Problem statement: Repeat only part of the entries. Start at the line that has "Open the Plots pane options hamburger menu" and keep going through the last line, exactly as given.
___ Exercise input
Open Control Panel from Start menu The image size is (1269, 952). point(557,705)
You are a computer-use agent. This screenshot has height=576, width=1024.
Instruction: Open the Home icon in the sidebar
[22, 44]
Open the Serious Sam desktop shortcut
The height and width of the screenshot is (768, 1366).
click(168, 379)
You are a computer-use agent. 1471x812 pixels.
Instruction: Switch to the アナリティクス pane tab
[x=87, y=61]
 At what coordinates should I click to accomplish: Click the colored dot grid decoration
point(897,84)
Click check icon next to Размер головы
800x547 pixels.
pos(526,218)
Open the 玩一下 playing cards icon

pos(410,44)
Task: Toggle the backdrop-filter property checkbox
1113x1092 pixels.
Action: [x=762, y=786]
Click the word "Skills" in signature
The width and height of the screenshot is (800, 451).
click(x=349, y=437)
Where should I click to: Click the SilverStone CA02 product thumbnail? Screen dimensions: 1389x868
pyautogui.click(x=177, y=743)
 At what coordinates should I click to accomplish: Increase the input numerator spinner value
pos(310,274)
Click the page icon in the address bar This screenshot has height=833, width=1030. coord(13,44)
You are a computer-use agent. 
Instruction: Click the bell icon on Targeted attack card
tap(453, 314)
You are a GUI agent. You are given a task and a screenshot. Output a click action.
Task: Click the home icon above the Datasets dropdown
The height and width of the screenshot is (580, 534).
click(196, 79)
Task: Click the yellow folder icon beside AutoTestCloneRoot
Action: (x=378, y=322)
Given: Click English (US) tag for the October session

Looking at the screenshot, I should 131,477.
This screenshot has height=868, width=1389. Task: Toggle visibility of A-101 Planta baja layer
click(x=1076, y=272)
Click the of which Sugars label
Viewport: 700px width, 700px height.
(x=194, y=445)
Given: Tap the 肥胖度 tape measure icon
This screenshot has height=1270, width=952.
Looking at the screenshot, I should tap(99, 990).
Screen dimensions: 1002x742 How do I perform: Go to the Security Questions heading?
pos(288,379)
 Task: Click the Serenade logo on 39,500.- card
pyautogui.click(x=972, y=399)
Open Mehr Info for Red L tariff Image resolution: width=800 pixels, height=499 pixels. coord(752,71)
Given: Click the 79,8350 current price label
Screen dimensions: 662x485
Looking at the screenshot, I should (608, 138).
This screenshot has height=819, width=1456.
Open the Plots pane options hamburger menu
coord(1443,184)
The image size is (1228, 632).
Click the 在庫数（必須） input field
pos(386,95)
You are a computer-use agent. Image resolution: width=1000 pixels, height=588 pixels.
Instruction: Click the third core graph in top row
______
Task solution:
Open the Plots pane options hamburger menu
coord(1443,184)
The image size is (1228, 632).
Click the 在庫数（必須） input field
pos(386,95)
You are a computer-use agent. Image resolution: width=1000 pixels, height=588 pixels.
Instruction: Click the third core graph in top row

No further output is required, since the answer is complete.